(Minghui.org) Zhang Xiuqiang, un uomo di 51 anni della contea di Yishui, nella provincia dello Shandong, è stato sottoposto a continue torture e a una gestione rigorosa, mentre scontava una pena di quattro anni.

Xiuqiang è stato arrestato l’8 febbraio 2022, dopo essere stato denunciato per aver affisso adesivi con la scritta “La Falun Dafa è buona”. Il 21 giugno dello stesso anno è stato condannato a quattro anni dal Tribunale della contea di Yinan e il 29 marzo 2023 rinchiuso nella Prigione della provincia dello Shandong; è stato rilasciato l’8 febbraio scorso.

Al suo ingresso in prigione, il signor Zhang è stato trattenuto nel reparto per i nuovi arrivati.

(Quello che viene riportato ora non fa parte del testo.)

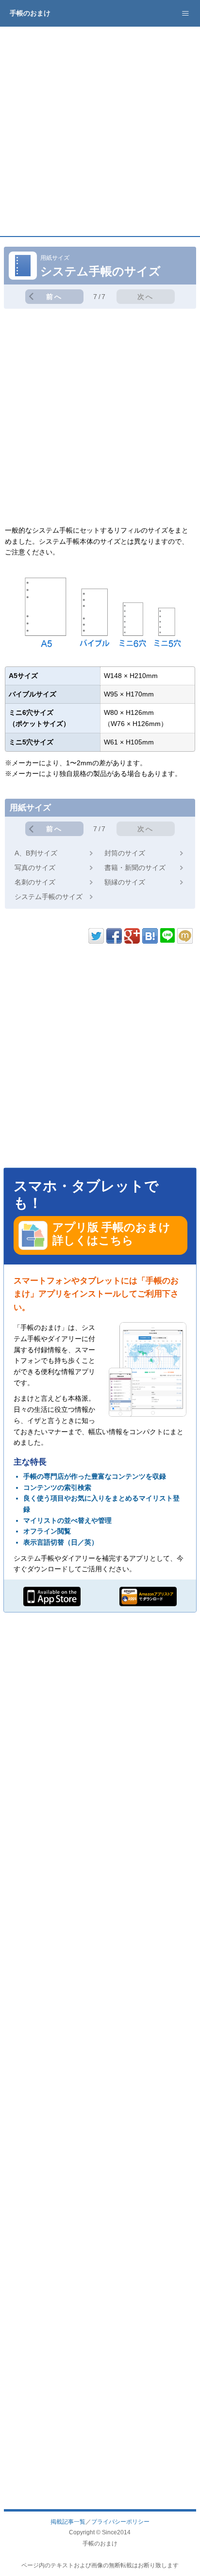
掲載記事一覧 (67, 2521)
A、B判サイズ (36, 853)
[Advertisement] (100, 131)
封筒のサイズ (124, 853)
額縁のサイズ (124, 882)
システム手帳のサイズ (49, 897)
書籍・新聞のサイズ (135, 867)
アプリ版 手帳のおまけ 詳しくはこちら (111, 1234)
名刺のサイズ (35, 882)
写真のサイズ (35, 867)
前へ (54, 296)
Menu (185, 13)
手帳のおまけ (30, 13)
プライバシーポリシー (120, 2521)
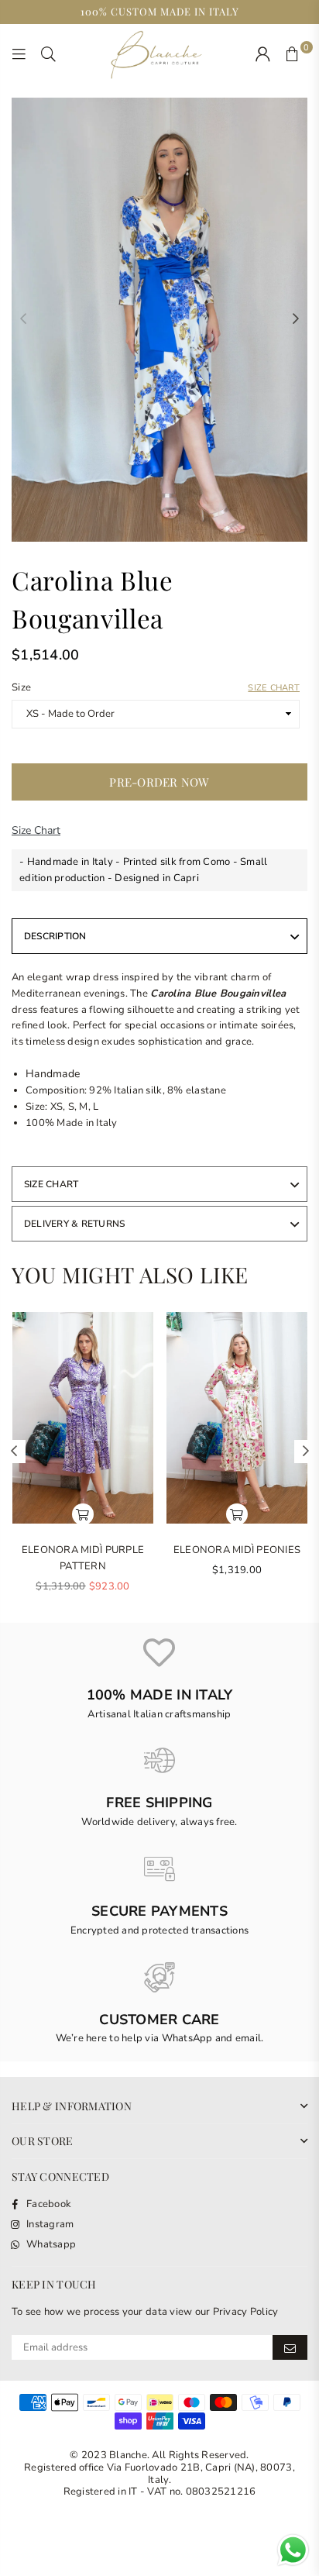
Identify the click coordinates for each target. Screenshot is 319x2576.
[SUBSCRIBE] (290, 2347)
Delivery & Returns (74, 1223)
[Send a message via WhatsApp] (293, 2550)
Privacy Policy (246, 2312)
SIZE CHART (51, 1184)
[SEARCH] (48, 55)
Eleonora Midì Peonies (236, 1550)
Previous (23, 319)
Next (295, 319)
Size (156, 687)
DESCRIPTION (55, 936)
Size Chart (274, 688)
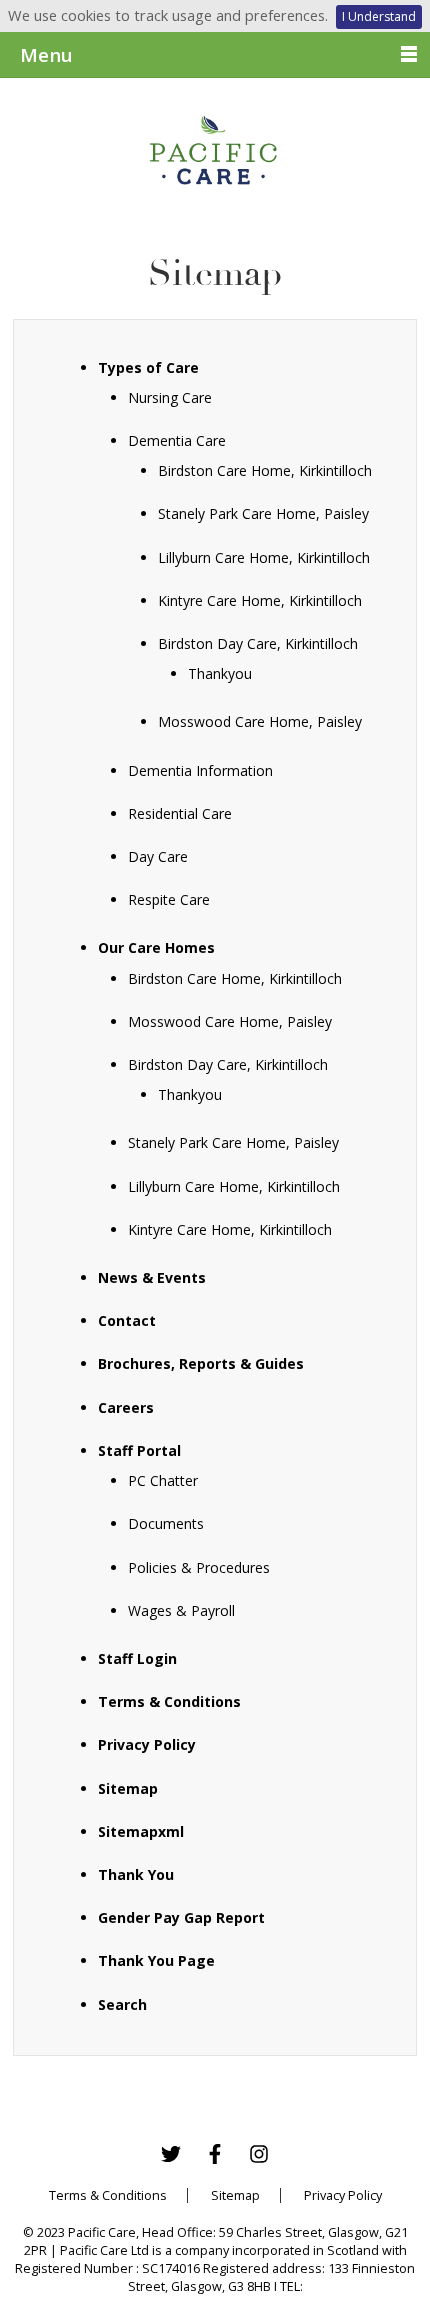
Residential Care (180, 813)
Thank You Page (156, 1960)
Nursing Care (170, 397)
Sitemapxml (141, 1831)
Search (122, 2004)
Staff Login (137, 1658)
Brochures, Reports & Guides (201, 1363)
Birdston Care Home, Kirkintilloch (265, 470)
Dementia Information (200, 770)
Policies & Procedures (199, 1567)
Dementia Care (177, 440)
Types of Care (148, 367)
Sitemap (128, 1788)
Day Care (158, 856)
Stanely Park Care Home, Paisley (263, 513)
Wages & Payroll (181, 1610)
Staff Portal (139, 1450)
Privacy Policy (147, 1744)
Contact (127, 1320)
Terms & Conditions (169, 1701)
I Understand (379, 16)
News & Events (152, 1277)
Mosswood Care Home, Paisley (260, 721)
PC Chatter (163, 1480)
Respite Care (169, 899)
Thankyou (220, 673)
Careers (126, 1407)
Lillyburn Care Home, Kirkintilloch (264, 557)
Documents (166, 1523)
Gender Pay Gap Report (181, 1917)
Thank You (136, 1874)
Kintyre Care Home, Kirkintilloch (260, 600)
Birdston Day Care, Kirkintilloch (258, 643)
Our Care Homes (156, 947)
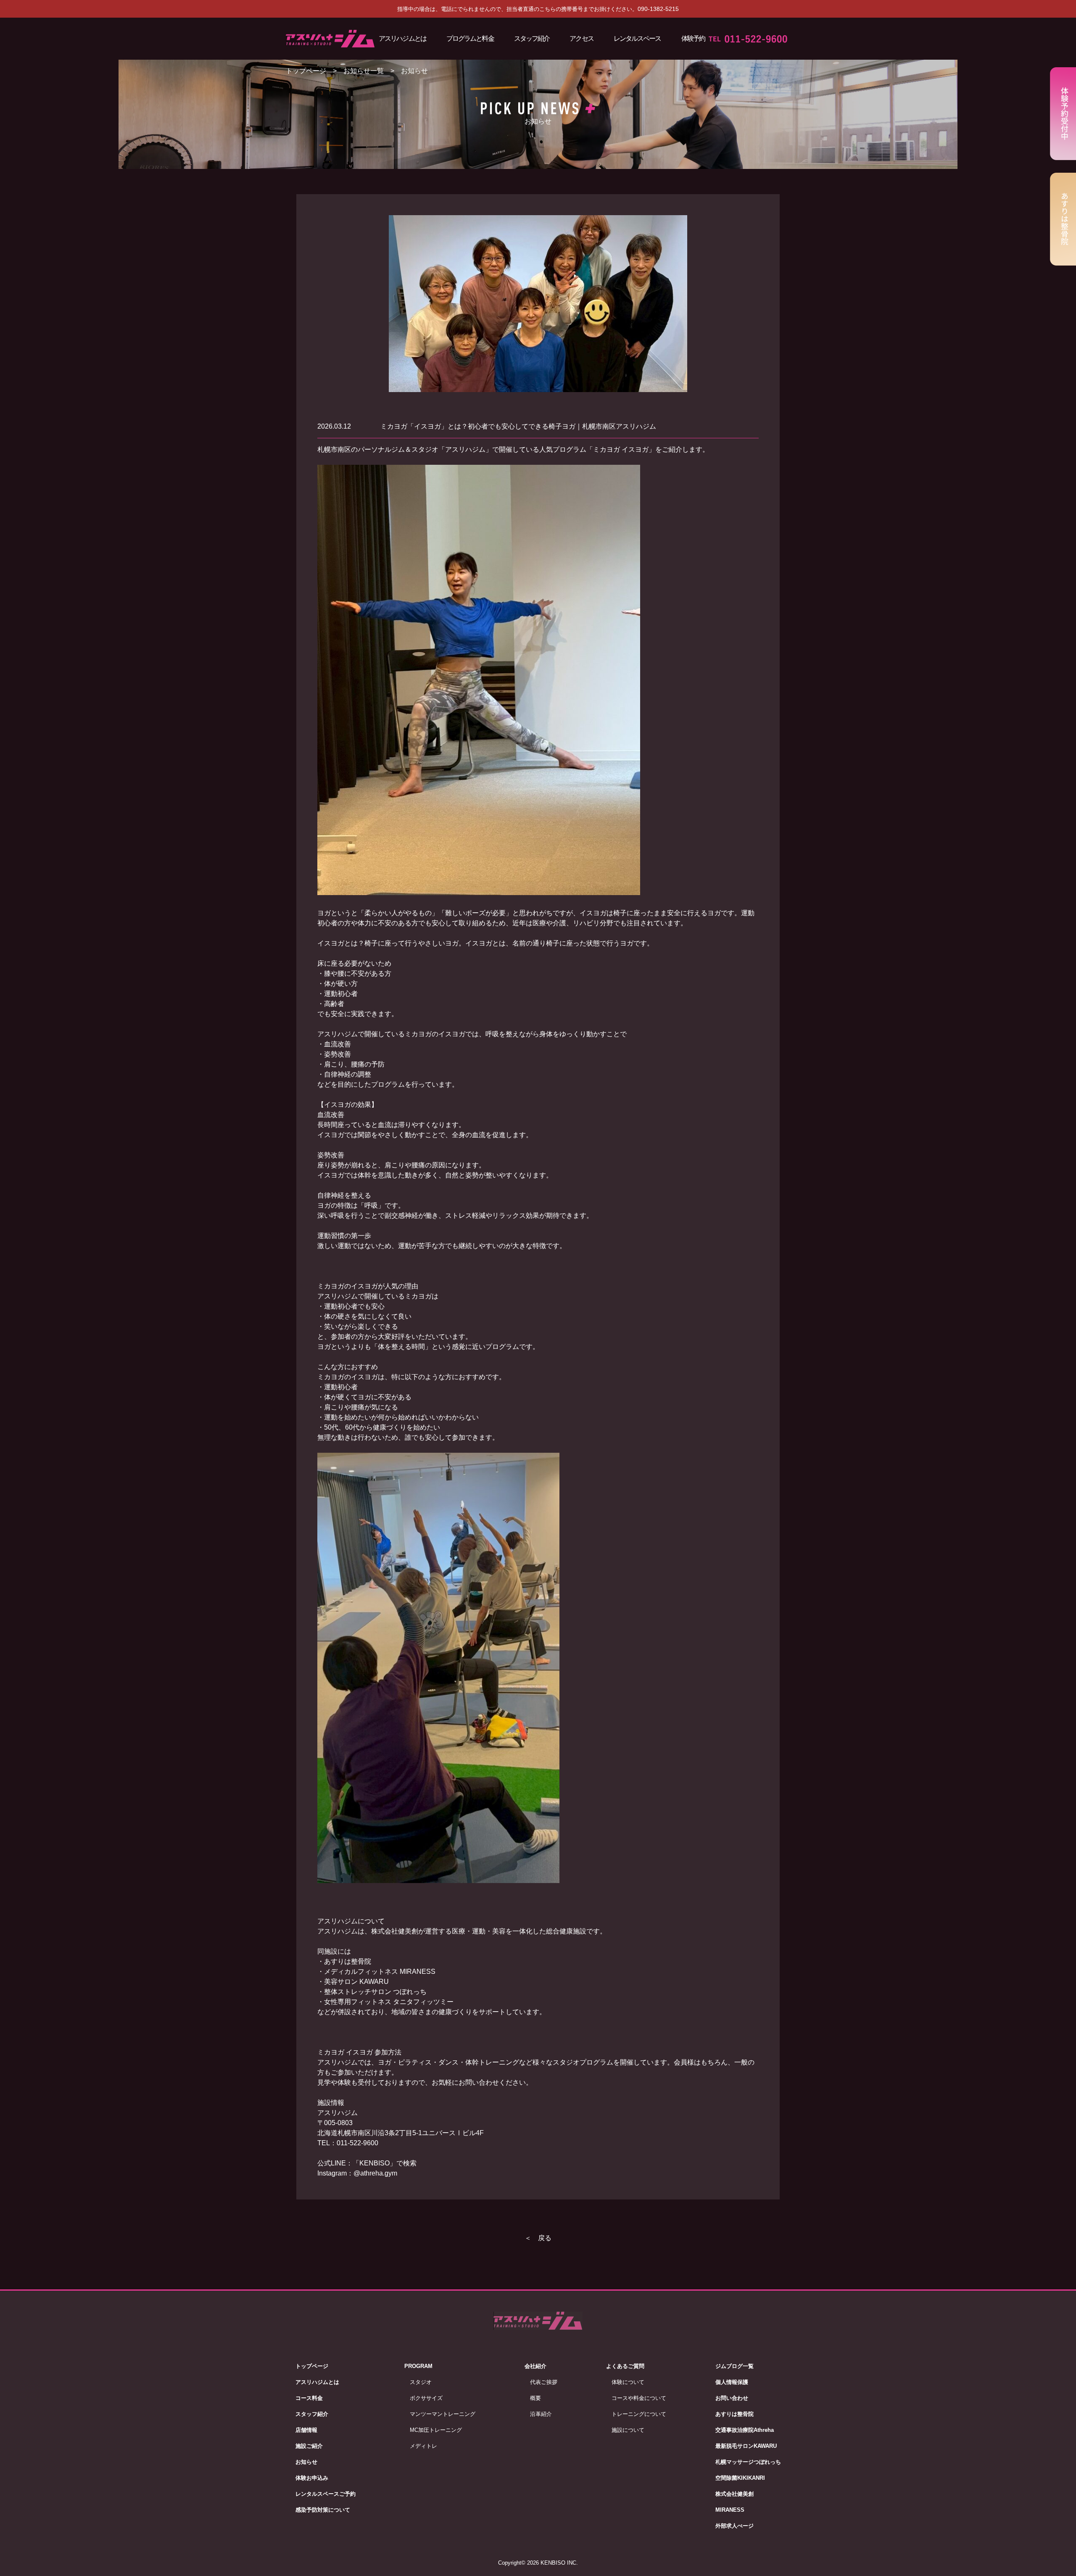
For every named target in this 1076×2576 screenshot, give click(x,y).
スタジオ (421, 2382)
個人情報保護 (731, 2382)
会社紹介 (535, 2366)
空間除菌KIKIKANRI (740, 2478)
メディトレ (423, 2446)
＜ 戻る (538, 2237)
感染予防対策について (322, 2510)
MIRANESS (729, 2510)
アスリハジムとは (402, 38)
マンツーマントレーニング (442, 2414)
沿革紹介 (541, 2414)
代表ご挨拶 (543, 2382)
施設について (628, 2430)
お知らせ (306, 2462)
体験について (628, 2382)
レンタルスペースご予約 (325, 2494)
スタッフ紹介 (532, 38)
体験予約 (693, 38)
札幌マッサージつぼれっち (748, 2462)
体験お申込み (311, 2478)
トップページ (306, 70)
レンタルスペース (637, 38)
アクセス (581, 38)
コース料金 (309, 2398)
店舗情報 (306, 2430)
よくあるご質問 (625, 2366)
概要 (535, 2398)
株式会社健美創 (734, 2494)
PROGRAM (418, 2366)
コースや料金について (639, 2398)
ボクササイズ (426, 2398)
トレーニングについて (639, 2414)
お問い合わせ (731, 2398)
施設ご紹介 (309, 2446)
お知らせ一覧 (363, 70)
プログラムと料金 (470, 38)
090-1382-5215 (658, 8)
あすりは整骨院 (734, 2414)
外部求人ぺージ (734, 2526)
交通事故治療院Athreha (744, 2430)
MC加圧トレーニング (436, 2430)
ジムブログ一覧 (734, 2366)
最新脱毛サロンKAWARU (746, 2446)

Tre giorni dopo è stato trasferito all’undicesima divisione. Poiché si rifiutava di rinunciare alla pratica del Falun Gong, le guardie lo trasferivano, di volta in volta, in diverse celle e lo tenevano sotto stretto controllo.

Inizialmente, il signor Zhang è stato rinchiuso in una cella da solo. Il detenuto Wang Guangjin era incaricato di sorvegliarlo. A Xiuqiang non era permesso lasciare la cella ed era costretto a stare seduto su un piccolo sgabello per 16 ore al giorno senza muoversi. Solo a mezzanotte gli permettevano di lavarsi e andare a letto. Altri tre detenuti, Wu Mingming, Che Miao e Huang Zaiqian, a turno lo assillavano ordinandogli di rinunciare al Falun Gong.

Per protestare contro la persecuzione, il signor Zhang, dal 19 al 23 maggio 2024, ha intrapreso uno sciopero della fame. Il detenuto Wu gli ha pestato le mani con un libro e Huang gliele ha graffiate fino a farlo sanguinare. Quando ha ricominciato a mangiare, gli davano solo mezzo cucchiaio di cibo per ogni pasto e gli imponevano limiti rigidi sul consumo d’acqua. Il 7 giugno 2023 è stato trasferito in una cella normale.

Gestione rigorosa

Il signor Zhang è stato costretto a scrivere una dichiarazione di rinuncia al Falun Gong contro la sua volontà. In seguito se n’è pentito e il 18 settembre 2023 ha scritto una ritrattazione. Le guardie per ritorsione l’hanno privato del sonno e costretto a sedersi su un piccolo sgabello.

Il 16 ottobre 2023 il signor Zhang è stato trasferito al sesto piano dell’undicesima divisione, nella zona di massima sicurezza. I detenuti Liu Guishan e Xiao Peibao l’hanno sorvegliato rigorosamente.

Il 22 ottobre, una settimana dopo, il signor Zhang è stato trasferito in una cella al quinto piano, dove gli hanno ordinato di studiare il buddismo. Quando ha rifiutato, il detenuto Wu Jinda l’ha costretto a partecipare, per due settimane, a una diversa sessione di lavaggio del cervello, ma il signor Zhang ha continuato a rifiutarsi di leggere o ascoltare le indicazioni buddiste. L’8 novembre è stato trasferito nell’area orientale della seconda divisione e, il 13 novembre 2023, l’hanno portato nell’area occidentale della stessa divisione e sottoposto ai lavori forzati.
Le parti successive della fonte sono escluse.